Companies that force employees to create complicated and hard to remember passwords are taking the wrong approach to ensure corporate security, according to a report by an IBM Security Intelligence researcher.
Dr. Anja Lehmann, a cryptographer at IBM, said in a report that a short and simple password can be secure if it is verified properly noting that even the most complicated alpha-numeric password that a human can possible create can be broken in less than a second.
“According to the National Institute of Standards and Technology (NIST), a human-generated password of 16 characters contains only about 30 bits of entropy, which translates to about 1 billion possibilities. With modern password-cracking devices testing more than 300 billion passwords per second, even your 16-character password will be cracked in no time,” Lehmann said.
Making the old-fashioned method of password creation even more obsolete is the fact that most passwords are not decrypted, but simply taken from a company's server, but Lehmann sees a way to prevent this from happening.
Instead of placing the burden of creating a secure password on the end user or on maintaining security on a singles server, Lehmann said companies instead should split the information needed to hack a password over several different servers. This creates a scenario where a criminal must access numerous servers in order to steal a staffer's password.

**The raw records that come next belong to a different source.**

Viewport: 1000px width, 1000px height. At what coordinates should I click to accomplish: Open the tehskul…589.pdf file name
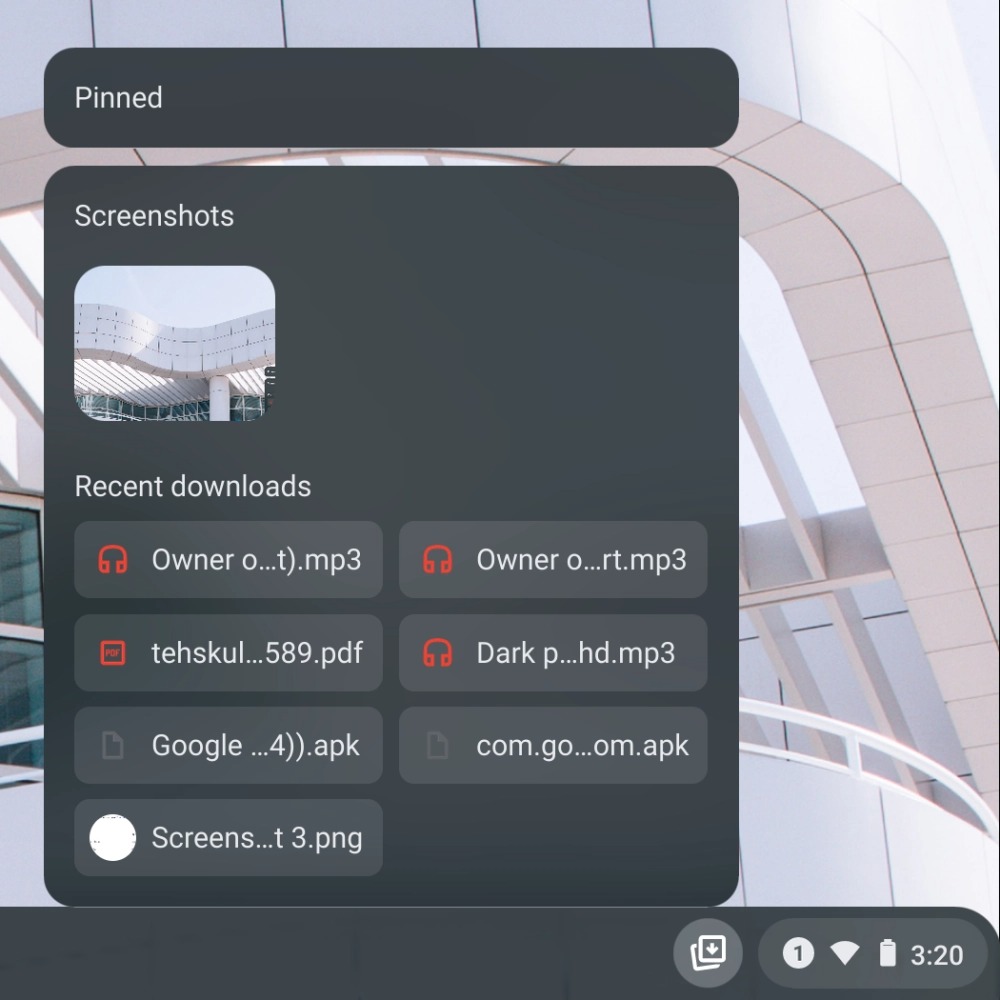coord(256,653)
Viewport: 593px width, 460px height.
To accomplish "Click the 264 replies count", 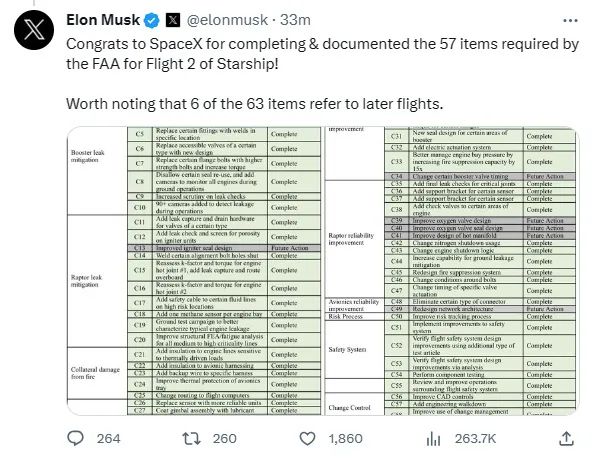I will [109, 439].
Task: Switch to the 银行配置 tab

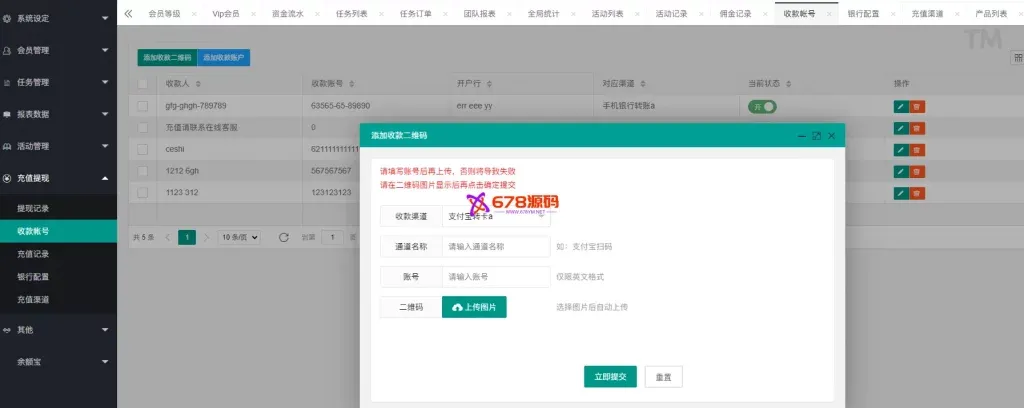Action: coord(863,15)
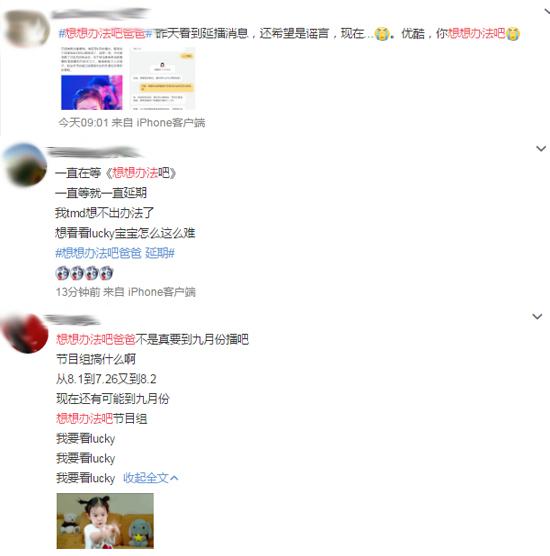Expand the second post's chevron options menu
550x556 pixels.
[541, 149]
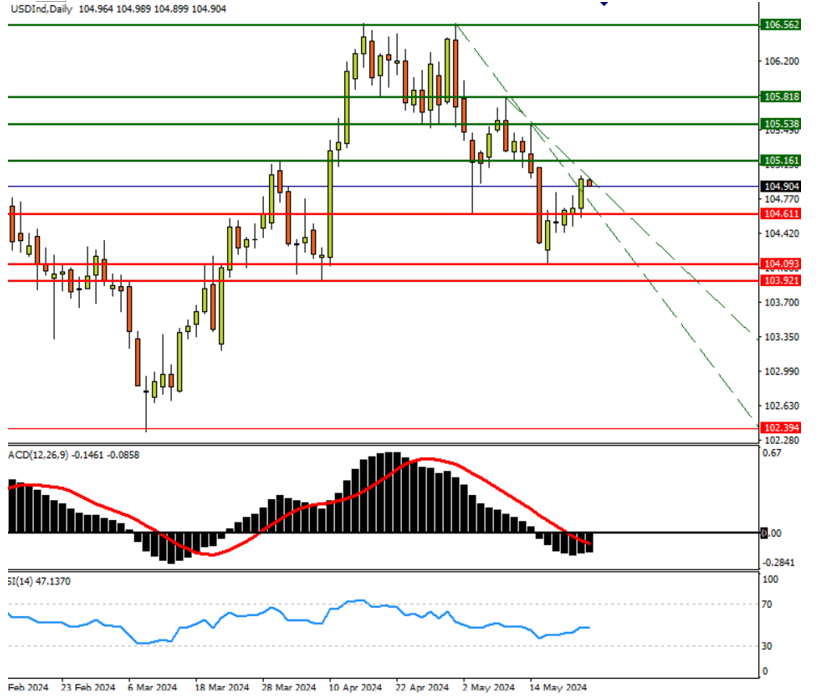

In addition, even this task can be made more complicated by having the servers use different operating systems and be managed by different system administrators.
However, this bit of news is not stopping one energetic entrepreneur from attempting to make a few dollars. Mira Modi, 11, has created a business called dicewarepasswords.com that uses diceware to make pass phrases for her customers, according to boingboing. This method uses actual die, just like one would use to shoot craps or play Monopoly, to generate a 6-digit number. This number is then matched with a word featured on a diceware list and several of these words strung together creates the passphrase.
IBM's Lehmann has not yet responded as to whether or not Modi's methodology is more effective than using several servers to properly protect a password.